Reputation: 2316
I have this data frame and I want replace/form new data set with average values for each month.
month value
Oct. 2012 52.7
Nov. 2012 53.0
Dec. 2012 54.1
Jan. 2013 53.1
Feb. 2013 53.6
Mar. 2013 53.8
Apr. 2013 54.1
May. 2013 54.6
Jun. 2013 54.8
Jul. 2013 54.3
Aug. 2013 54.5
Sep. 2013 54.5
Oct. 2013 54.0
Nov. 2013 54.2
Dec. 2013 54.8
Oct. 2012 37.2
Nov. 2012 37.4
Dec. 2012 38.4
. .
. .
As you can see that for each month of each year, like Oct. 2012
, Nov. 2012
and so on there are multiple values. Now to get the average/mean value for each of these separate month in a data frame I executed this command
data_mean <- data_frame %.% group_by(month) %.% summarize(value = mean(value))

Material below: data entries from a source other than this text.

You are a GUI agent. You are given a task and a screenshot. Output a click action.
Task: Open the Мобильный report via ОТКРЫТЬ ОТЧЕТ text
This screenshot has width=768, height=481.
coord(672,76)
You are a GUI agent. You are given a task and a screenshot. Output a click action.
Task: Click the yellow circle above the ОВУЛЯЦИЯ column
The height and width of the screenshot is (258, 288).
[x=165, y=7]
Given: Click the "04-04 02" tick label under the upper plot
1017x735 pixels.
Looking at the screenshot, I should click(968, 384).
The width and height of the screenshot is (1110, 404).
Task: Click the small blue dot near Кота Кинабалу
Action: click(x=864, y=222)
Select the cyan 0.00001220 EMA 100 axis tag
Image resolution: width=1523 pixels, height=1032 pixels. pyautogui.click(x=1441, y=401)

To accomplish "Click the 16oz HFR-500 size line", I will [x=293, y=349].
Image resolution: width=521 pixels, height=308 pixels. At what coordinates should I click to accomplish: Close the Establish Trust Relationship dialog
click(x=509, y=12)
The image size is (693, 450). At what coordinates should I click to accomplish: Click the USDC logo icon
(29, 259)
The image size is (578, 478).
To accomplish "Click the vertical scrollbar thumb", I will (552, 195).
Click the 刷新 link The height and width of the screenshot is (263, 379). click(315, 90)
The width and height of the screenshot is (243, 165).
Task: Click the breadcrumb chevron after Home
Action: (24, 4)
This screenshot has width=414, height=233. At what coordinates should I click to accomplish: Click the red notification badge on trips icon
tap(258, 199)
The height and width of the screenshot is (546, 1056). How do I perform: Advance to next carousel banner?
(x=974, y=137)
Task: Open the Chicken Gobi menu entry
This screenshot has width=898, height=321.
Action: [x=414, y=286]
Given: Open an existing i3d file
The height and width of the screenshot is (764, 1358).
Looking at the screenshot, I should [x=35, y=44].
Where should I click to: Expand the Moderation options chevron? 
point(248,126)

It does correctly finds the mean value of each month but in the output it reorders the month alphabetically. So in output Oct. 2012
comes after Apr. 2013
and so on while it should come before. I want to calculate the mean month wise but do not want to reorder the output alphabetically. How to modify the above command or of there is some shorter way.
Upvotes: 2
Views: 618
Reputation: 270298
Change the month
column to a factor with appropriately ordered levels:
data_frame %>%
mutate(month = factor(substr(month, 1, 3), month.abb)) %>%
group_by(month) %>%
summarize(value = mean(value))
giving:
month value
1 Jan 53.10000
2 Feb 53.60000
3 Mar 53.80000
4 Apr 54.10000
5 May 54.60000
6 Jun 54.80000
7 Jul 54.30000
8 Aug 54.50000
9 Sep 54.50000
10 Oct 47.96667
11 Nov 48.20000
12 Dec 49.10000
Update
The question asks for the data by month; however, in a comment this was revised to ask for it by year/month. In that case use zoo to convert it to yearmon and then to numeric (since it appears that dplyr grouping does not support yearmon) and optionally back to yearmon at the end:
library(zoo)
data_frame %>%
mutate(month = as.numeric(as.yearmon(as.character(month), "%b. %Y"))) %>%
group_by(month) %>%
summarize(value = mean(value)) %>%
mutate(month = as.yearmon(month))
Upvotes: 4
Reputation: 3280
This is one step if your data is in data.table
:
library(data.table) # load library
DT <- as.data.table(DF) # convert data.frame to data.table
DT[,mean(value),by=month] # compute mean by month
This essentially does the job in a unique
type sort!
If you want to be explicit, here are two more steps:
DT[,`:=`(mon = factor(substr(month, 1, 3), month.abb),
yr = substr(month,6,9))] # create new columns for month and year
setkey(DT,yr,mon) # set keys, order is important
DT[,mean(value),by=key(DT)] # compute mean by key
This will give you what you want, and will scale much better for large arrays. (About 10-50 times faster in comparison to data.frame
.)
Note that data.table
has class data.frame
, but is much faster for this and similar operations.
Upvotes: 1
Reputation: 24623
You can also use tapply:
with(ddf, tapply(value, month, mean))
Apr. Aug. Dec. Feb. Jan. Jul. Jun. Mar. May. Nov. Oct. Sep.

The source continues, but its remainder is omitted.